■ **Text block**:

☆ ☆ ☆ ☆ ☆

Scientists Invented A Sensor That Detects Air Pollutants In Houses
Researchers from Japan Advanced Institute of Science and Technology (JAIST) and the University of Southampton developed the Graphene-based sensor. It is a device that can detect harmful air pollutants at your house.
According to Gizmag, the device can identify volatile organic compound (VOC) gas molecules and the airborne CO2 molecules. Graphene is described as the single thin layer of pure carbon that is linked and bonded together as hexagonal honeycomb lattice. It is considered the thinnest and lightest material and extremely sensitive in detecting chemical gases.
When VOC and CO2 molecules connect with the graphene and are then released, the electrical resistance of the graphene is modified. The sensor is capable of identifying those changes and determines any substances that are visible in the atmosphere. Lab tests were conducted and its prototype identified CO2 gas within minutes just when a gas was released in the room.

☆ ☆ ☆ ☆ ☆

■ **Source material**:

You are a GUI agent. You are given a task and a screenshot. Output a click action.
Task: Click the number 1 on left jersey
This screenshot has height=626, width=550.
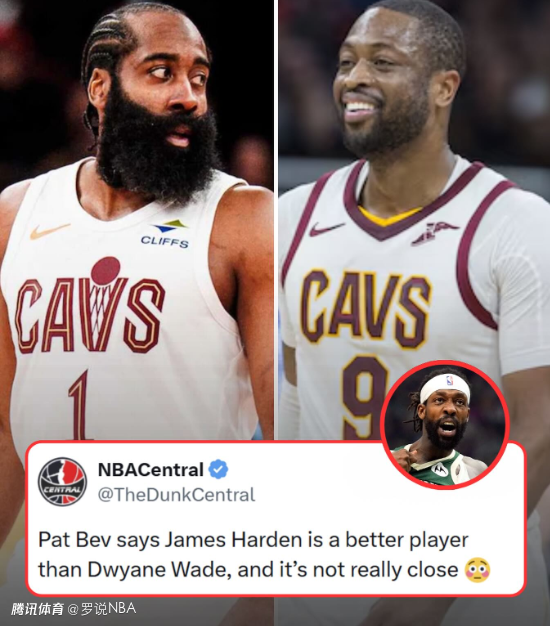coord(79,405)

☆ ☆ ☆ ☆ ☆

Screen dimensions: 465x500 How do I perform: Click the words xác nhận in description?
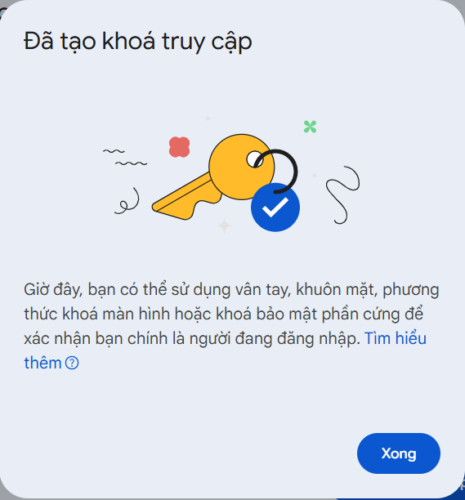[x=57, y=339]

☆ ☆ ☆ ☆ ☆

■ **Exercise tasks**:
1 - Summarize the article about the graphene air pollutant sensor in two sentences.
2 - Write the next paragraph of the article about the graphene air pollutant sensor, starting after its final sentence.
The data that comes with this page is not needed for anything here.

■ **Answers given**:
1 - Researchers from Japan Advanced Institute of Science and Technology and the University of Southampton developed a graphene-based sensor that can detect harmful air pollutants in houses, including volatile organic compound (VOC) and CO2 gas molecules. When these molecules connect with the graphene and are released, its electrical resistance changes and the sensor identifies those changes, and in lab tests the prototype identified CO2 gas within minutes of its release in a room.

2 -
Tech Times states that the sensor could help in fighting the sick building syndrome (SBS). This is a condition wherein the occupants of the building are experiencing acute health due to spending time in the building. Among the symptoms of SBS are nausea, headaches, dry cough, allergies, eye, throat and nose irritations, fatigue, hoarseness of voice, flu-like symptoms, cold, personality changes and incidence of asthma attacks.
The sensor can identify chemical gases with the concentration of parts per million (ppm). Professor Hiroshi Mizuta, one of the researchers said that the extreme sensing technology enables them to realize important miniaturization that may result in cost and weight reduction besides its remarkable improvement detection limit from the ppm (parts-per-million) levels to ppb (parts-per-billion) levels.
Furthermore, the graphene-based sensor is very compact. It is lighter and low-cost pollutant-detecting device. It is also energy efficient that needs less than three volts to work.